- _Source_
>> BEGIN
At the time of writing this report, a full month after the harmonised
elections, the results of the presidential election have only just
been released and the illegal recount of several House of Assembly
constituencies has brought Zanu PF no relief.
The last time
Zanu PF officially lost a national vote was in 2000, when the people
voted 'no' in a referendum for a constitution which amongst other
things would have extended the executive powers of the President.
Within a few days of that referendum defeat the first of the now
infamous commercial farm invasions had begun, and these soon turned
into a massive and systematic nation-wide campaign to intimidate
a sizable but vulnerable section of the population into support
for the ruling party. All this is described in some detail n the
JAG and GAPWUZ report Destruction
of Zimbabwe's backbone industry in support of political power
to which this report should be considered an addendum.
>> END
Some records:
>> BEGIN
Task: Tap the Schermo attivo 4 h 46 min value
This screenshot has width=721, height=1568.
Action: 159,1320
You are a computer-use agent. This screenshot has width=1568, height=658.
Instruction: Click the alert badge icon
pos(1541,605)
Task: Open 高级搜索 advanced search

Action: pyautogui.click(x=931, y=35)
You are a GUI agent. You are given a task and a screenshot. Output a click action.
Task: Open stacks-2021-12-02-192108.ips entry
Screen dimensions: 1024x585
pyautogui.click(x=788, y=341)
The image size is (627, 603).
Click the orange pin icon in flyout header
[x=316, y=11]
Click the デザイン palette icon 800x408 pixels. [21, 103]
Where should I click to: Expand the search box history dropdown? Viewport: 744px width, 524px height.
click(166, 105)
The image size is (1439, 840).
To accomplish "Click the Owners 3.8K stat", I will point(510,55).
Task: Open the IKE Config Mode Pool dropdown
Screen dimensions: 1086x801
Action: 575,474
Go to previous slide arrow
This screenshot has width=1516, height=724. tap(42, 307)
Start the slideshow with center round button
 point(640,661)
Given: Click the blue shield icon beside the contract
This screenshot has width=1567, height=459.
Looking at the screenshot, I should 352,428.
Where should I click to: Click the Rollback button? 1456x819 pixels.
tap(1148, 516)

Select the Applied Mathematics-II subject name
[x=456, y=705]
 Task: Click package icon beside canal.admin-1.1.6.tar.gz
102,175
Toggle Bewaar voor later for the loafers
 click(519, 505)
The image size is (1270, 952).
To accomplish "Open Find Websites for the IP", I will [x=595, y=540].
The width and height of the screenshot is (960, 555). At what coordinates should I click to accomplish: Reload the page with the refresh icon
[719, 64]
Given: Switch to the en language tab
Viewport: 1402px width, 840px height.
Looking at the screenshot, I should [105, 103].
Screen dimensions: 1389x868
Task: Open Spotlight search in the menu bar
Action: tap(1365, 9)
>> END
- _Task instructions_
• A. Answer these questions from the Zimbabwe election text:
(i) How long after the harmonised elections was the report being written?
(ii) In what year did Zanu PF last officially lose a national vote?
(iii) What report should this report be considered an addendum to?
• B. Go on with the Zimbabwe election text from its last sentence.
You won't need the records for this.

- _Expected answers_
• A.
(i) A full month.
(ii) 2000.
(iii) The JAG and GAPWUZ report Destruction of Zimbabwe's backbone industry in support of political power.

• B.
It should come then as
no surprise that the immediate aftermath of Zanu PF's 2008 election
defeat should include drastic consequences for the few remaining
commercial farmers and their workers. Having maintained a slow erosion
of the remaining commercial farms for the last few years, the Government
of Zimbabwe has once again heightened its assault on these, its
least wanted of citizens. The scale of this recent backlash has
remained hidden from view until now. It is the aim of this report
to make the current surge in invasions and human rights violations
on the farms visible for what it is: violent, widespread and systematic.
At least one-third of the remaining commercial farms have reported
major disturbances in the last three weeks.
There have already been
several reports in the local and international media highlighting
this surge in farm invasions. However, what these reports do not
make clear is the large scale of these invasions. This is not an
isolated series of populist uprisings, but a co-ordinated and centrally
planned push by the Government to remove the country's last few
white farmers, to bully their workers into support for Mugabe ahead
of the presidential election run-off, and to further extend the
system of political patronage where farms are confiscated from farmers
and given to the party faithful in exchange for continued support.
The continued holding of the land is entirely dependent on continued
support of the party.1
It must be firmly stressed
that the methods used in the current political exploitation of the
land issue, namely the violence towards white and black commercial
farmers and their work forces as well as the political "re-education,"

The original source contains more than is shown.